Sometimes clinical trial teams will ask attorneys to tighten up this language because a particular sponsor is very picky and will waste hours of the study team's time while going over insignificant details, she says.
"You may want to put language in the contract that says the sponsor has to be reasonable or get specific about what the sponsor can hold up payments for," Robins says. "If your site has done its work then you should be paid, and there shouldn't be an issue."
These kinds of contract changes often are more fact-specific than time specific, she notes.
"Sometimes sponsors will say they'll pay at the end of the quarter, and sometimes that's okay and sometimes that's not," Robins says. "Why should you have to wait until 60 days after the end of the quarter to be paid — that's five months after the study subject's visit to get paid."
Robins leaves it up to the study team to review payment terms.
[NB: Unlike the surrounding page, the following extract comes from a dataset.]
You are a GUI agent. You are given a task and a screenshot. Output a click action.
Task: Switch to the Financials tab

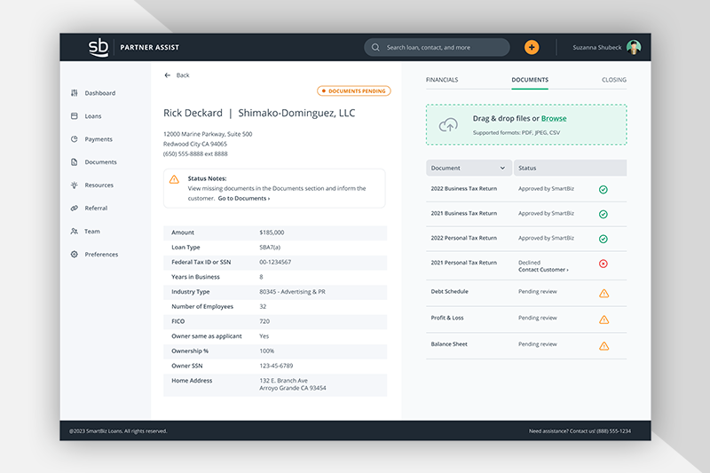442,80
If there is a problem, it might be time to suggest a change.
"If they say they have a good relationship with the sponsor then maybe for a study where they only see two patients a year, the payment terms are not a big deal," she says. "I push for what's important to the study and organization."
Clinical research sites also could address concerns about the holdback terms during meeting with sponsors during contract negotiations. It helps if they have something specific to report.
"They could say, 'This is what happened last time: we didn't get our holdback for two years; your people came in six times and kept going over new issues,'" Robins suggests. "You would have more ammunition to negotiate something more specific, but without that you're stuck with the wording of 'reasonableness,' and you won't get the sponsor to agree generally to time limits."
In general, research sites should negotiate for the points that are important to them and their institution and hire attorneys to review the contracts, Robins says.
"The overall idea is that sponsors generally write the contract to represent their best interest on everything in there," she adds. "I tell people they put everything in the contract for a reason, and you need to read it and understand it so you will know what you're getting into."